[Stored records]
+ + + +

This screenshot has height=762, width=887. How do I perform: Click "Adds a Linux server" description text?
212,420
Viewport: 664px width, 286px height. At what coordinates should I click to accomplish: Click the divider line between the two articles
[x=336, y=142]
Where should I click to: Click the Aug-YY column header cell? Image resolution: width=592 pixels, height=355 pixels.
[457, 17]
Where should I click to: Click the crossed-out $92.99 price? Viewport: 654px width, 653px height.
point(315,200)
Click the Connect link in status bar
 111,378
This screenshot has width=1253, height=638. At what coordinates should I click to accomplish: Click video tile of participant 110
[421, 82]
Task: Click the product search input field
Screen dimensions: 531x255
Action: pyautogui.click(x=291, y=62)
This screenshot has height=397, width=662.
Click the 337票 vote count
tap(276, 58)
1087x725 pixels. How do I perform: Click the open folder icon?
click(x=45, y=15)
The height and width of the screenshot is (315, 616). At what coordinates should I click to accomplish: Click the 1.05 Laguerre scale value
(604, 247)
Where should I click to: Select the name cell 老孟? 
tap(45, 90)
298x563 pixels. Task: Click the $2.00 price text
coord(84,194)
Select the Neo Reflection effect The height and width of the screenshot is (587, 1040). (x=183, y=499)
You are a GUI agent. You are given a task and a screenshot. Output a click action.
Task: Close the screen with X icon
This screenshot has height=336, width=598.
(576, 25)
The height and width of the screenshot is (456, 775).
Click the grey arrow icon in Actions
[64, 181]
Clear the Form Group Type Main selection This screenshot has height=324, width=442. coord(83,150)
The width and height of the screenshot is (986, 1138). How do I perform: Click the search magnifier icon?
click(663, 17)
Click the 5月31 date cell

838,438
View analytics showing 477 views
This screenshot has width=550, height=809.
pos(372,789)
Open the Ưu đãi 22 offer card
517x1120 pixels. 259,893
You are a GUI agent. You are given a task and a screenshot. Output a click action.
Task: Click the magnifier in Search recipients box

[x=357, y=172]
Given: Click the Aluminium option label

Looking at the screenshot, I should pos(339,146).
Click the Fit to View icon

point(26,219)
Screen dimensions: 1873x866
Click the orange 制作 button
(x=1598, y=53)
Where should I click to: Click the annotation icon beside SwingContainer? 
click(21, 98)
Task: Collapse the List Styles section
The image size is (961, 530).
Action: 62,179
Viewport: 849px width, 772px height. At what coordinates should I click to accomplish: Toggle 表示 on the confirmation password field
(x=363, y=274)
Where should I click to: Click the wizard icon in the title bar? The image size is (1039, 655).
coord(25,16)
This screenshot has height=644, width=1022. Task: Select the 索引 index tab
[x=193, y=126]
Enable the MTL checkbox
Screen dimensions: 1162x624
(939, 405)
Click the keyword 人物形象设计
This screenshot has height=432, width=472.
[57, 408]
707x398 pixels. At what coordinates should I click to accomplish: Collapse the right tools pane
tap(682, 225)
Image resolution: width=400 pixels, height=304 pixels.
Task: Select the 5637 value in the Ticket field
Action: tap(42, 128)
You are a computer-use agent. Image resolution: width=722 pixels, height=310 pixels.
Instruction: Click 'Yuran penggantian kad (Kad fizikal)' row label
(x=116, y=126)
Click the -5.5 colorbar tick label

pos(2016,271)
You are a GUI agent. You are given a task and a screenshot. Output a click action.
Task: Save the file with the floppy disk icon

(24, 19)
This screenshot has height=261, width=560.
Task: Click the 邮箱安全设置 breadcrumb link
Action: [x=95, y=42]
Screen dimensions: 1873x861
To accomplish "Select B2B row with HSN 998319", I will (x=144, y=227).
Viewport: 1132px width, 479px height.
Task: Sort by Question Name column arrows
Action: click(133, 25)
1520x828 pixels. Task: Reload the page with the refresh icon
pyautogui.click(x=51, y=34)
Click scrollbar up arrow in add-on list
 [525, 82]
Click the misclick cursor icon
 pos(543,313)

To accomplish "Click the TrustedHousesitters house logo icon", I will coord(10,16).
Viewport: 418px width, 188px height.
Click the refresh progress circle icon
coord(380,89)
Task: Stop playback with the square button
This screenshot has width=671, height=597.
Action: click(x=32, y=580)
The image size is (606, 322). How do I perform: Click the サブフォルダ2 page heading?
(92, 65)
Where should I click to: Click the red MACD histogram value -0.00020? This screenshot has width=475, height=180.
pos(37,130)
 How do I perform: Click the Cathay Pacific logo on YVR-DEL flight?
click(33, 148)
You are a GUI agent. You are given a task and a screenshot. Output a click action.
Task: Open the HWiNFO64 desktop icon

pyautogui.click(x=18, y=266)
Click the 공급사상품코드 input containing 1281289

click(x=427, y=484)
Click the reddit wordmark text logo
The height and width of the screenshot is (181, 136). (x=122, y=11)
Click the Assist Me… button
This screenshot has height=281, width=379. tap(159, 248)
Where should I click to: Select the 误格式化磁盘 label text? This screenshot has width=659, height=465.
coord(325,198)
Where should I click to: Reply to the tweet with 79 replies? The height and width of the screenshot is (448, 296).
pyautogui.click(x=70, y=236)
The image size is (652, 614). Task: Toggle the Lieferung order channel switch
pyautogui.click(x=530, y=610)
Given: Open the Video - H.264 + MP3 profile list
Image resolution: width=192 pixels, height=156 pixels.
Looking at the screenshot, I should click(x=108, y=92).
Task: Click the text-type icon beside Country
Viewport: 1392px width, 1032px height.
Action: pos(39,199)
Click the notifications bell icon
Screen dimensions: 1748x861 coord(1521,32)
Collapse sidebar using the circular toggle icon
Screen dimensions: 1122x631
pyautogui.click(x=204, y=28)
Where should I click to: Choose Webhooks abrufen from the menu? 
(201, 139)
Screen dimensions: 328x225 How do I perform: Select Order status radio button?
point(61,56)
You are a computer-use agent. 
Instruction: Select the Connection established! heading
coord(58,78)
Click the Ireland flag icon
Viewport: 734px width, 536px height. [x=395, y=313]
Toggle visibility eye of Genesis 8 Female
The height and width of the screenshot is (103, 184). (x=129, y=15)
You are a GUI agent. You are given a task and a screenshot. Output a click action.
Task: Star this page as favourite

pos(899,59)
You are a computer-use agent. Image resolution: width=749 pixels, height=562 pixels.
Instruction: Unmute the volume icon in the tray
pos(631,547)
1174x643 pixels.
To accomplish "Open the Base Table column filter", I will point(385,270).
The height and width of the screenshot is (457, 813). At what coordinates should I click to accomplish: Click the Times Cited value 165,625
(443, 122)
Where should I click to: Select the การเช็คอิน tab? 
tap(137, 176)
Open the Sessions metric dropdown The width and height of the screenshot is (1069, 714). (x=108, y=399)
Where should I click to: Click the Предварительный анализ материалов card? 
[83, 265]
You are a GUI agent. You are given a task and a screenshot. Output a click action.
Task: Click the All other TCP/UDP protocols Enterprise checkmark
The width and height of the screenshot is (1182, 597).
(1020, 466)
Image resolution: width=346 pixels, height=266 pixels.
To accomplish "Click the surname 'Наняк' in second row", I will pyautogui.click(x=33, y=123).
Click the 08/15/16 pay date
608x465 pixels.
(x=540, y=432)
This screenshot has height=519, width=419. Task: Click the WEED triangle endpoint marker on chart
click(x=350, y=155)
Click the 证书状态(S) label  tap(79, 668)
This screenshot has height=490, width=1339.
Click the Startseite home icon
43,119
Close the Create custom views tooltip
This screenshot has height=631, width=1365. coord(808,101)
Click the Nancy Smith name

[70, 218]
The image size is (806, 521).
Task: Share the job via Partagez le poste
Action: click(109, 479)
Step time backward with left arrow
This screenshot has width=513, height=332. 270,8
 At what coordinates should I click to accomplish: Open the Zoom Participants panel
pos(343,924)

+ + + +

Goal of the exercise: The answer must be a verbatim transcription of the entries above, from the first line through the line that contains "Select the Neo", and nothing more.

Answer for the task:
This screenshot has height=762, width=887. How do I perform: Click "Adds a Linux server" description text?
212,420
Viewport: 664px width, 286px height. At what coordinates should I click to accomplish: Click the divider line between the two articles
[x=336, y=142]
Where should I click to: Click the Aug-YY column header cell? Image resolution: width=592 pixels, height=355 pixels.
[457, 17]
Where should I click to: Click the crossed-out $92.99 price? Viewport: 654px width, 653px height.
point(315,200)
Click the Connect link in status bar
 111,378
This screenshot has width=1253, height=638. At what coordinates should I click to accomplish: Click video tile of participant 110
[421, 82]
Task: Click the product search input field
Screen dimensions: 531x255
Action: pyautogui.click(x=291, y=62)
This screenshot has height=397, width=662.
Click the 337票 vote count
tap(276, 58)
1087x725 pixels. How do I perform: Click the open folder icon?
click(x=45, y=15)
The height and width of the screenshot is (315, 616). At what coordinates should I click to accomplish: Click the 1.05 Laguerre scale value
(604, 247)
Where should I click to: Select the name cell 老孟? 
tap(45, 90)
298x563 pixels. Task: Click the $2.00 price text
coord(84,194)
Select the Neo Reflection effect The height and width of the screenshot is (587, 1040). (x=183, y=499)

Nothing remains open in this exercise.